'''

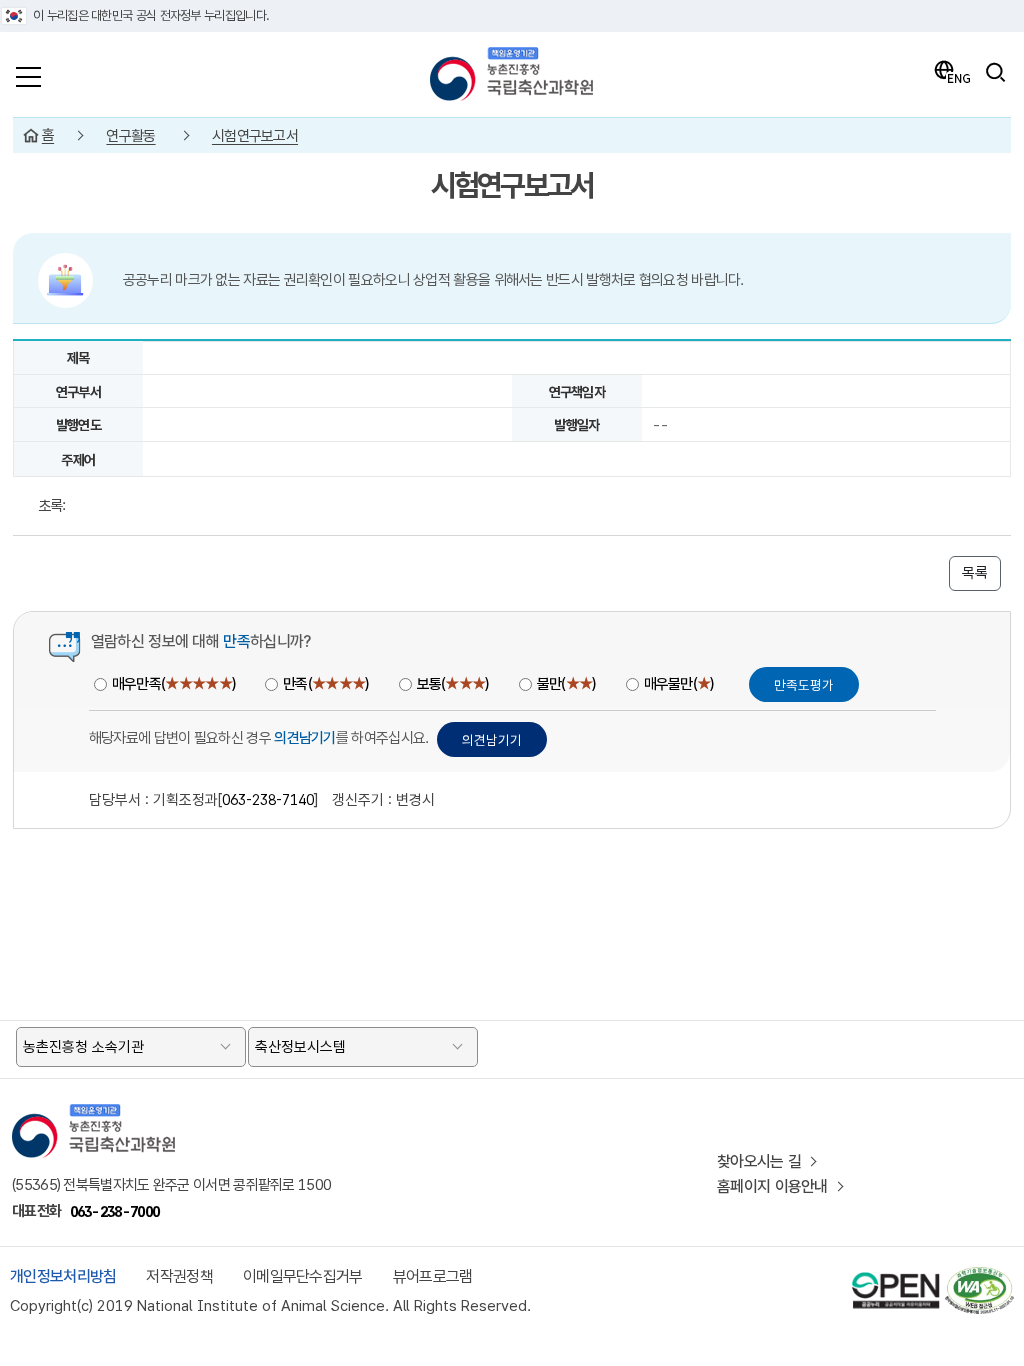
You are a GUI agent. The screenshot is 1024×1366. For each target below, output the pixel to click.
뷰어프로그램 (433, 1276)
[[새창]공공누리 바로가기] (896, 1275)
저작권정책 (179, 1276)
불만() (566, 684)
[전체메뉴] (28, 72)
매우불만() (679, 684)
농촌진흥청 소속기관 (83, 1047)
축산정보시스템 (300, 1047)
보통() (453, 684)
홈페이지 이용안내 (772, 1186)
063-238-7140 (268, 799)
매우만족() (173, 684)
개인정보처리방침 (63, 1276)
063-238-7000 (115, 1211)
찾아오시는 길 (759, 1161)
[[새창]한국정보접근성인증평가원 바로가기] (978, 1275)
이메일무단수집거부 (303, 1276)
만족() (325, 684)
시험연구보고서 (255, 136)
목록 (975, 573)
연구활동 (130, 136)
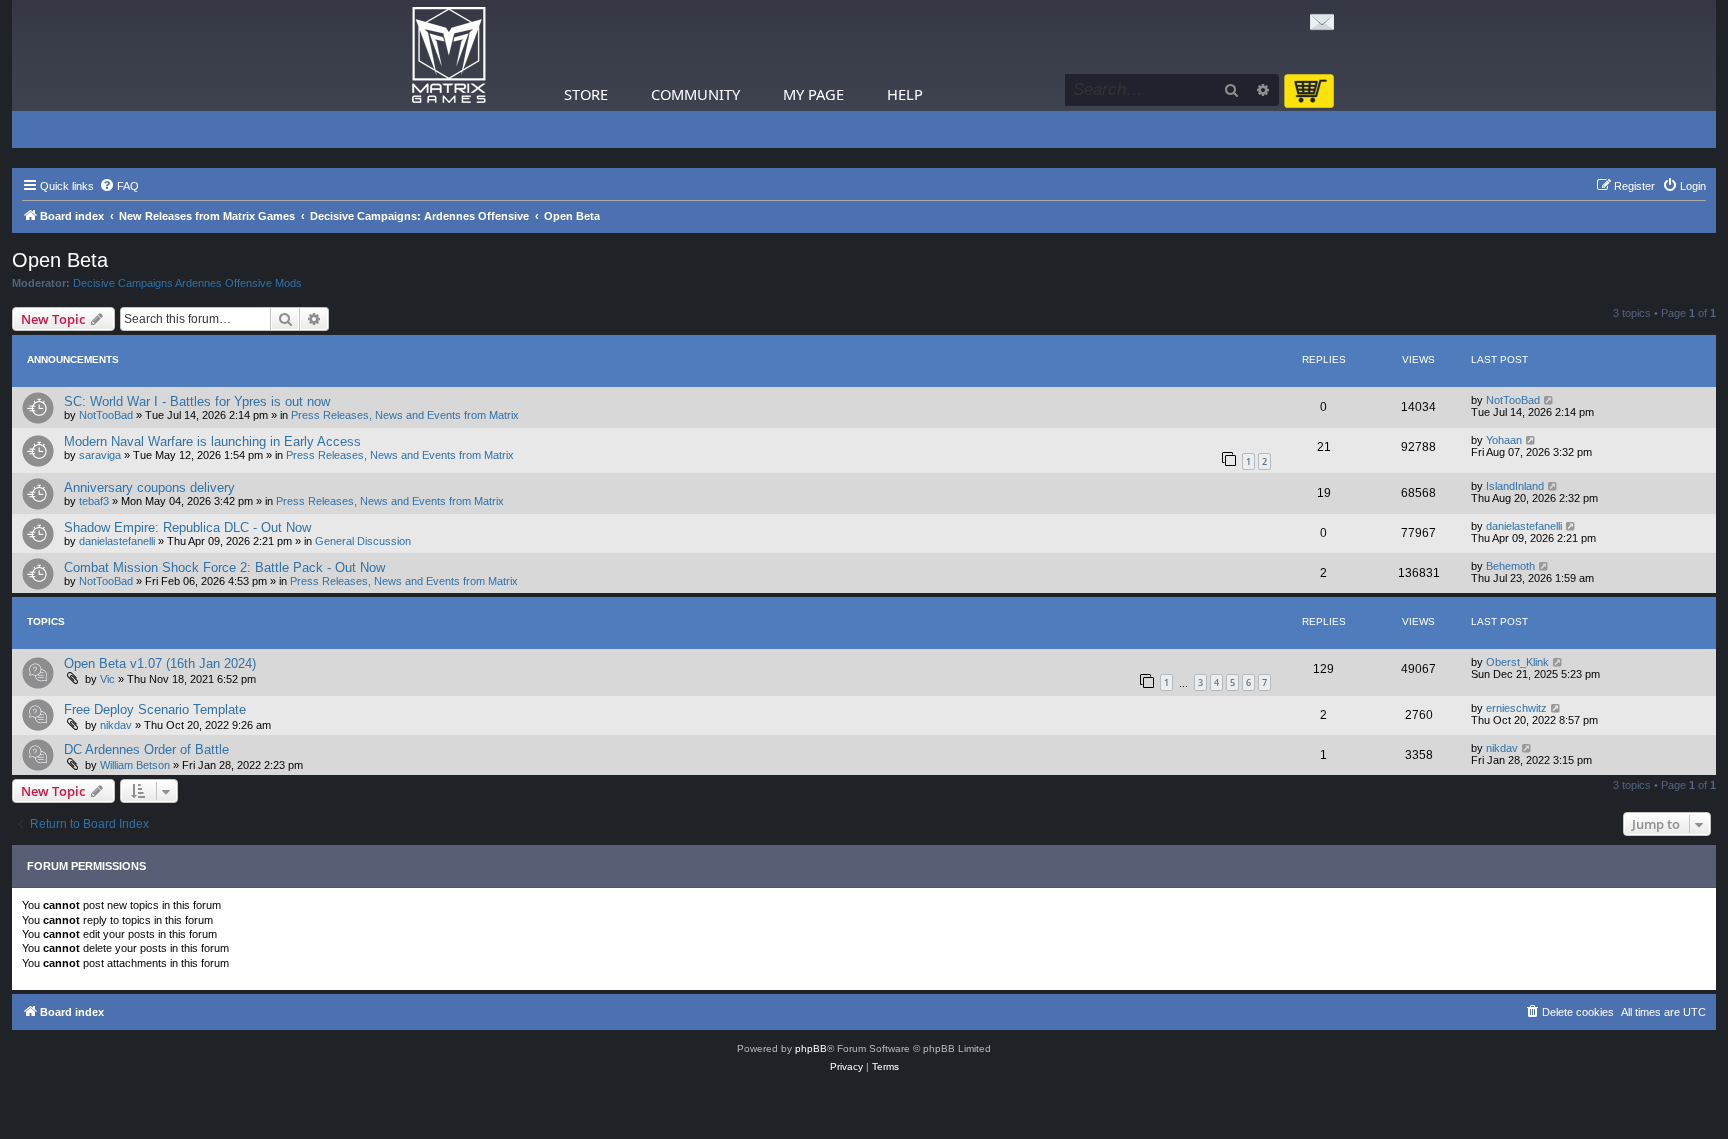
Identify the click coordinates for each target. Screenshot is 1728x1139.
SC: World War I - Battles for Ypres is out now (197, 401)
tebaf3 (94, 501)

'''

Each entry above must be printed exactly, apart from its pictures.

You are a GUI agent. The screenshot is 1024×1366. For each target below, output the pixel to click.
뷰어프로그램 (433, 1276)
[[새창]공공누리 바로가기] (896, 1275)
저작권정책 (179, 1276)
불만() (566, 684)
[전체메뉴] (28, 72)
매우불만() (679, 684)
농촌진흥청 소속기관 (83, 1047)
축산정보시스템 (300, 1047)
보통() (453, 684)
홈페이지 이용안내 (772, 1186)
063-238-7140 (268, 799)
매우만족() (173, 684)
개인정보처리방침 (63, 1276)
063-238-7000 (115, 1211)
찾아오시는 길 (759, 1161)
[[새창]한국정보접근성인증평가원 바로가기] (978, 1275)
이메일무단수집거부 (303, 1276)
만족() (325, 684)
시험연구보고서 (255, 136)
목록 (975, 573)
연구활동 (130, 136)
Identify the click coordinates for each target. Screenshot is 1728x1139.
SC: World War I - Battles for Ypres is out now (197, 401)
tebaf3 (94, 501)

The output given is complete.